No, it explains succinctly why almost anything that does not offer the amazing value proposition of a 1990's computer (in the 1990's) would see its sales volumes plummet. That threshold is not met by the vast majority of durable goods. This is why it is a problem.


Yet people still bought computers knowing full well they are going to be cheaper in a couple of months. Why? Because they needed them. Same thing with Bitcoin. Of course, you won't be buying stupid stuff you really don't need. And you know what, that's a very good thing for the economy, because it will make people very responsible when it comes to buying things and investing their money. Bitcoin is an ultimate cure for consumerism and excessive spending. Economy as a whole and people in it don't really profit from investing into useless hole digging, even though it may look good on the paper.


I do not necessarily accept the premise that consumerism is necessarily good or bad but I do not find the argument that a currency that discourages economic interaction is a good thing very compelling. I do not think that having someone else prepare a meal for you in the evening, lets say, once a week is "useless hole digging" but and honest exchange of services for money. Drastically changing the dynamic of such interactions seems like a pretty wild economic experiment, not one to be taken lightly.

When spending within the economy is restricted in this way by market forces value will concentrate very highly in essential goods and infrastructure and attracting rent-seekers to those areas of investment. The net result, it seems to me, is casting off the tyranny of fiat currency for a new kind of tyranny. The same kind that lead to the trust-busting era in US politics.


Honest question, what do people "need" Bitcoin for that cash or other payment systems can't do? The only unique advantages I see are those that are illegal in many jurisdictions and those that are related to speculation. The number of people who need currency for illegal activities plus those who speculate in currencies is finite and not a significant portion of the population, so I'm just not seeing how regular people are going to derive any use from Bitcoin that couldn't be achieved by other means.


Liquid store of value. USD is liquid, but inflationary. Gold is a good store of value, but you can't really spend it like you can spend Bitcoin.

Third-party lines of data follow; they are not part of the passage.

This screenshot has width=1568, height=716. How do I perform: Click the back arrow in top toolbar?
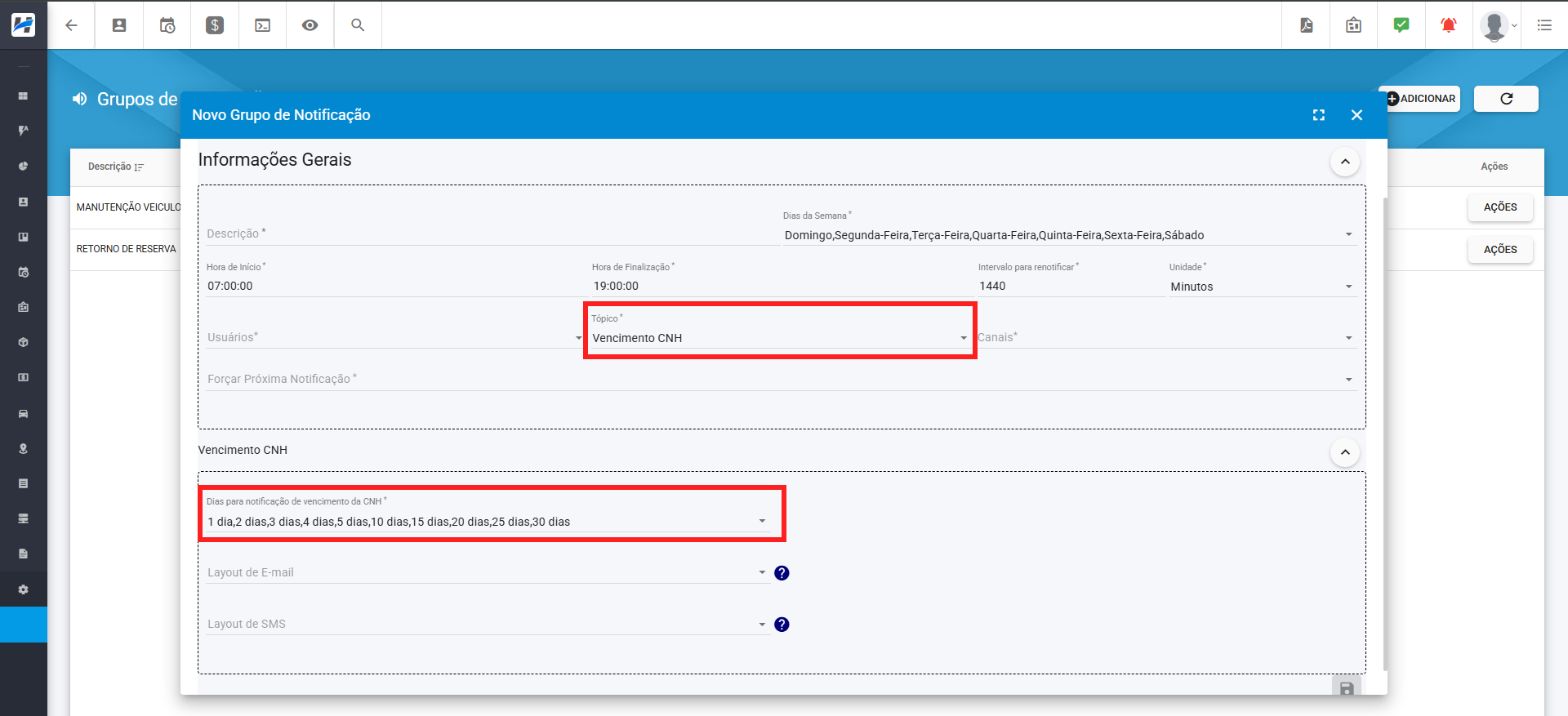[x=71, y=25]
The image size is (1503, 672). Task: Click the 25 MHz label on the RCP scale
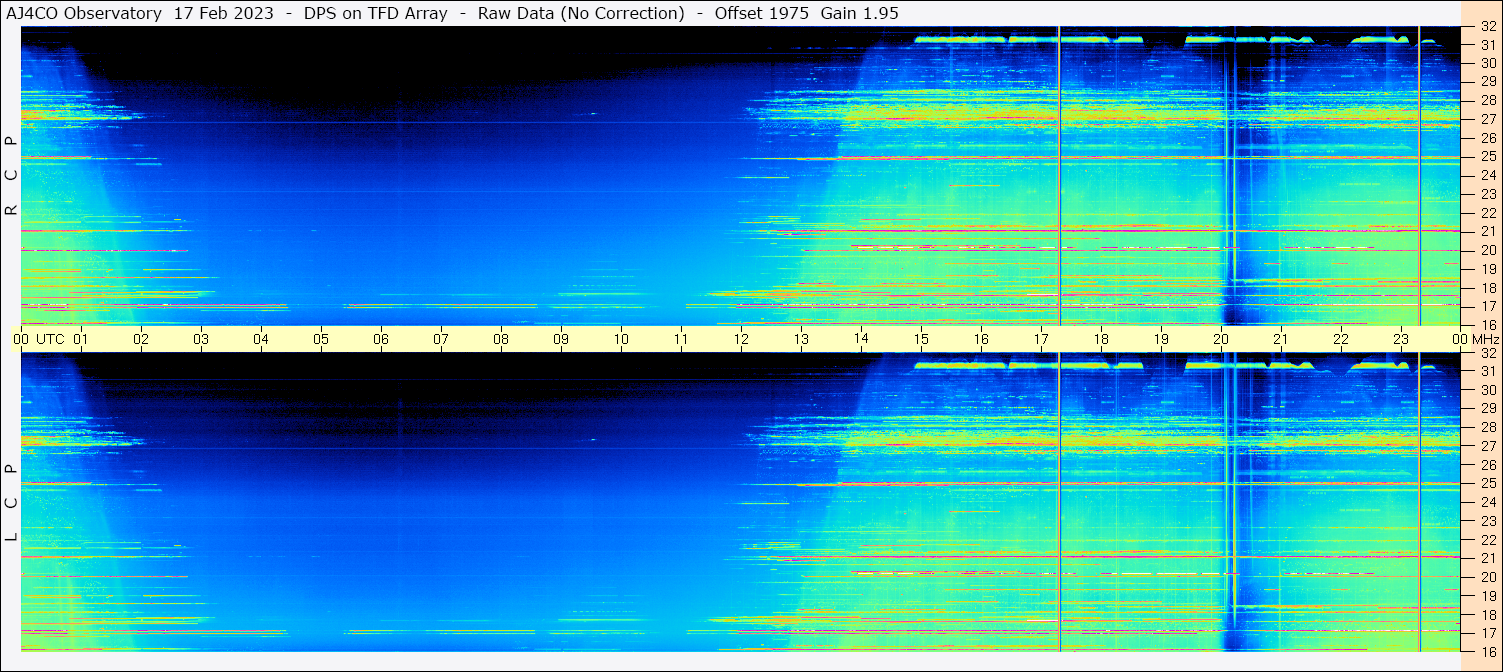[1486, 157]
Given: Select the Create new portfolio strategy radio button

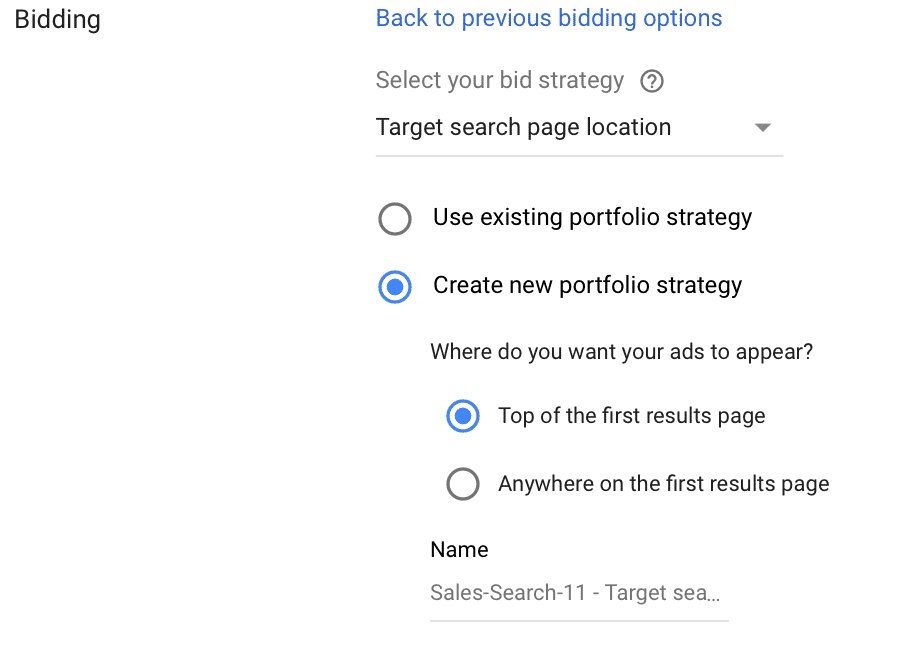Looking at the screenshot, I should [395, 287].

That is actually /not/ very good for the economy at all. If you abruptly reduce spending to the absolute minimum, sure it sounds very idealistic, but you're grinding most economic activity to a halt, causing hundreds of millions of layoffs, and minimizing the job market.

I estimate that we'd have about 60-70% unemployment, and no jobs for those people to go to because, well, other people just aren't spending any money.


The second half of the 19th century the US was in deflation, yet economy boomed and unemployment wasn't high at all.


Deflation != hyperdeflation


Yet people do not buy bitcoins because they need them. They buy them in the hope that the valuation increases (or buy one or two for sports).

Otherwise, what can you buy with bitcoins that you can't buy with dollars?


But even electronics do not change value on a daily/weekly basis. And when it does, like pending the release of a new iphone, people do stop buying them.


It does matter. If you have already decided on the purchase (so you're ignoring the opportunity costs of investing in BTC) then spending USD will not affect your position in BTC and thus you'll be better off spending USD if you believe t1 value of BTC is higher and t1 value of USD is lower.